Изорванный, избитый, в кровоподтеках, Сивоок натыкался то на один пожар, то на другой, кого-то спасал, а там кто-то спасал его, потому что сдуру сгорел бы, придя в отчаяние оттого, что не находит ни Ягоды, ни Звениславы; Сивоок не мог толком понять всего, что слышал, а слышал множество страшных рассказов, былей и небылиц; и так закончился день, и миновала ночь, а в Радогосте еще пылало, и дым расползался на окружающие пущи, и уже ползли новые слухи о том, как вчера сгорела в капище Звенислава и, может, еще кое-кто, и как дружина и вои погнали вечером всех радогощан к Яворову озеру, чтобы они приняли там крест, и как привезенные князем с собой киевские и греческие священники зашли под яворы и приготовили кресты и сосуды со священной водой и кропила, а люди не хотели идти в воду, и был крик, и были вопли отчаяния, а потом из Яворова озера поднялись руки, могучие и шершавые, как кора деревьев, сотни лет стоявших в воде, и схватили священников, а с ними и некоторых дружинников, и со всем, что у них было в руках: с крестами, кропилами, оружием, - втащили их в озеро, и воды навеки сомкнулись над ними, и ужас воцарился там, все бросились врассыпную, пока не узнал обо всем этом князь и не велел поставить новых священников и сам приехал на берег озера, чтобы проследить за крещением непокорных радогощан, а если нужно будет, то и встать на прю с их старыми богами. Однако боги, видимо, довольствовались первой жертвой, которую для себя избрали, и уже нечего больше не случилось страшного, и утром князь велел тушить пожары и ставить на месте Звениславина капища деревянную церковь.
Люди князя не жалели ни сил, ни времени, лишь бы только была церковь; и она возвысилась на холме, острая и голая, как и крест над нею.

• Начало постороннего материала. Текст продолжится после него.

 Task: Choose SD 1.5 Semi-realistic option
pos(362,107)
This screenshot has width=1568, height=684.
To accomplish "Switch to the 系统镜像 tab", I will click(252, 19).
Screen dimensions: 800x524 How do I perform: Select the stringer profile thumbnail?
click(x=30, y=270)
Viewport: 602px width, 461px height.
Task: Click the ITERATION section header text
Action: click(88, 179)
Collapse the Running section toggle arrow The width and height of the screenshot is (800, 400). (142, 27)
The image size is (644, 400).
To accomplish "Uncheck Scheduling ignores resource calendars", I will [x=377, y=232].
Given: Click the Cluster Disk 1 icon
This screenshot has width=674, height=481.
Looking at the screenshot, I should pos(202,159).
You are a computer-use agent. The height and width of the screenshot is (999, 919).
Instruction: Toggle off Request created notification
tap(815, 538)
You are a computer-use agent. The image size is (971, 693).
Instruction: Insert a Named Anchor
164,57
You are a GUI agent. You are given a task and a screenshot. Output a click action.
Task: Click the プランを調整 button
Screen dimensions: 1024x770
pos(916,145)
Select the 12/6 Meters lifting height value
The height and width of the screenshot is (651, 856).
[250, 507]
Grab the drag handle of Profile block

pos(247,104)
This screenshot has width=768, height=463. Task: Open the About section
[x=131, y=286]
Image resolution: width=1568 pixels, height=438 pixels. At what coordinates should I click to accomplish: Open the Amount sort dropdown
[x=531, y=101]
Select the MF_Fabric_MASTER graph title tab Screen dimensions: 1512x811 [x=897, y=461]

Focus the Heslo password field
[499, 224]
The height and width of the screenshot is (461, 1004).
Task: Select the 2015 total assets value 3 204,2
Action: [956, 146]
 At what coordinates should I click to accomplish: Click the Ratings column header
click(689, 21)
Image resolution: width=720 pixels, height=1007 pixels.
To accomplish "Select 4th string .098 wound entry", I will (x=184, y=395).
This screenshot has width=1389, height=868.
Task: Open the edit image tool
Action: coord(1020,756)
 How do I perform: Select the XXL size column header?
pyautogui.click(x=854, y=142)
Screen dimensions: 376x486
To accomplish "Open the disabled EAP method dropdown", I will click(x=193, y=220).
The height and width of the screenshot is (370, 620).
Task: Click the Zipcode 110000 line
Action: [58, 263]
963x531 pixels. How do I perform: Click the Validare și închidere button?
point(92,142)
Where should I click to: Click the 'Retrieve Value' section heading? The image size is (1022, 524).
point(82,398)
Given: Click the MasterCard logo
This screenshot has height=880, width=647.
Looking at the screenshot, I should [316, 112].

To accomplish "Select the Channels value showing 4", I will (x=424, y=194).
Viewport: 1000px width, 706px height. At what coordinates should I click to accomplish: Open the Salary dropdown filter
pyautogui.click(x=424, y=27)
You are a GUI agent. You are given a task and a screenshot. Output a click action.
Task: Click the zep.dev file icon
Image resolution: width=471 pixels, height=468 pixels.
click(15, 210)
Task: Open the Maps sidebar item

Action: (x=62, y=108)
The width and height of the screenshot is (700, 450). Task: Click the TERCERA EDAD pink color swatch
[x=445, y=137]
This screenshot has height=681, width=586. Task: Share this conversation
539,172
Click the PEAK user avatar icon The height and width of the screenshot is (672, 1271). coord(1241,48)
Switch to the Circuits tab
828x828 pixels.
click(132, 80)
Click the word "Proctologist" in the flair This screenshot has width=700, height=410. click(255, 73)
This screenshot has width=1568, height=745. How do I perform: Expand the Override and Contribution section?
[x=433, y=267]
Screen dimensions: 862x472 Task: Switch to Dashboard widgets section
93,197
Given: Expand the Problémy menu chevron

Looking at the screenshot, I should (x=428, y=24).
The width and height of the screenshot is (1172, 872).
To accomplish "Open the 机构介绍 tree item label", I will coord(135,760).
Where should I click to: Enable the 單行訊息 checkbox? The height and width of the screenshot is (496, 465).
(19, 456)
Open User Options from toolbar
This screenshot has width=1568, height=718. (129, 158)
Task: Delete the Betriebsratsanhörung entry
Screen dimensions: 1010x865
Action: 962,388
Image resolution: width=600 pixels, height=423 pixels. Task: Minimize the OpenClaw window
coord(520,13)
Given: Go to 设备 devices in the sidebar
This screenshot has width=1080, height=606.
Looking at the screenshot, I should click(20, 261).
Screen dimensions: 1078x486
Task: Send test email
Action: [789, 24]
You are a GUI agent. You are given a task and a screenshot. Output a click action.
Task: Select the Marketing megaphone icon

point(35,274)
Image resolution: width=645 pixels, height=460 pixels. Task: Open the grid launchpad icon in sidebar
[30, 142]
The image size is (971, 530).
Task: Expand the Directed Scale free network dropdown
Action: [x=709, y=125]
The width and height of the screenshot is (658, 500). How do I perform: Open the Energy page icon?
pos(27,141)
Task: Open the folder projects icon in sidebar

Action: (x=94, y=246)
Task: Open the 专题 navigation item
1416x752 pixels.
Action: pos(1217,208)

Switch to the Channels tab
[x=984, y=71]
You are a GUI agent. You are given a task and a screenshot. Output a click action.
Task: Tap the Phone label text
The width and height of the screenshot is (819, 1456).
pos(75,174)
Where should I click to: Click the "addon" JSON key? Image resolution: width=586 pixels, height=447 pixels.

И снова - в который уж раз - Сивоок должен был смотреть на тот крест, который забрал у него все самое дорогое.
1941 год
ОСЕНЬ. КИЕВ
Луковица, брось дурить голову!
П.Пикассо
Из гестапо пришли спустя некоторое время; дали профессору Отаве передохнуть после концлагеря два дня, а может, наоборот, нагоняли страху, потому что все равно ведь он должен был вывести из этого лагеря наибольший страх перед таинственным гестапо, которого боялись больше, чем стрельбы в ярах, ибо там просто убивали, а в гестапо, как рассказывали, людей долго и жестоко мучили, чтобы потом покончить с ними каким-то особенно изощренным способом; вот они и не торопились, ведь профессору Отаве некуда было податься, каждое его движение прослеживалось, дом надежно охранялся не потому, что там находился Гордей Отава, а по другим причинам, но раз уж сюда попал и советский профессор, то он должен был сидеть там до тех пор, пока не придут за ним оттуда, откуда должны прийти, а тем временем пускай он сидит, малость отходит после пребывания в Сырецком концлагере и проникается испугом до мозга костей. Вероятнее всего, именно из этих "высоких" соображений гестаповцы и не торопились и пришли не первыми, даже профессор Шнурре не стал беспокоить Гордея Отаву в первые дни его пребывания в собственной квартире, ибо хотелось ему показаться не в качестве штурмбанфюрера, с чем он всегда успел бы, а прежде всего - в качестве профессора Адальберта Шнурре, давнего оппонента профессора Отавы, до некоторой степени коллеги, эт цетэра, эт цетэра. И вот пока в гестапо функционер, имевший в виду Гордея Отаву уже с того момента, как его вывели за колючую проволоку (точнее, из-за колючей проволоки) Сырецкого концлагеря, готовил еще только бланк для повестки, которую он должен был выписать и послать через вооруженного автоматом мотоциклиста, одетого в черный клеенчатый плащ, лоснившийся от дождя и твердо гремевший при каждом движении - мертвый звук обреченности, подчеркиваемый еще самой фигурой мотоциклиста, неуклюже корявой и зловещей, так вот, опережая всех: и Адальберта Шнурре с его остатками профессорской деликатности, и гестаповского функционера с его теорией неторопливого страха, и черного мотоциклиста в плаще с мертвым шуршанием, - в квартиру профессора Гордея Отавы заявился совершенно неожиданный человек.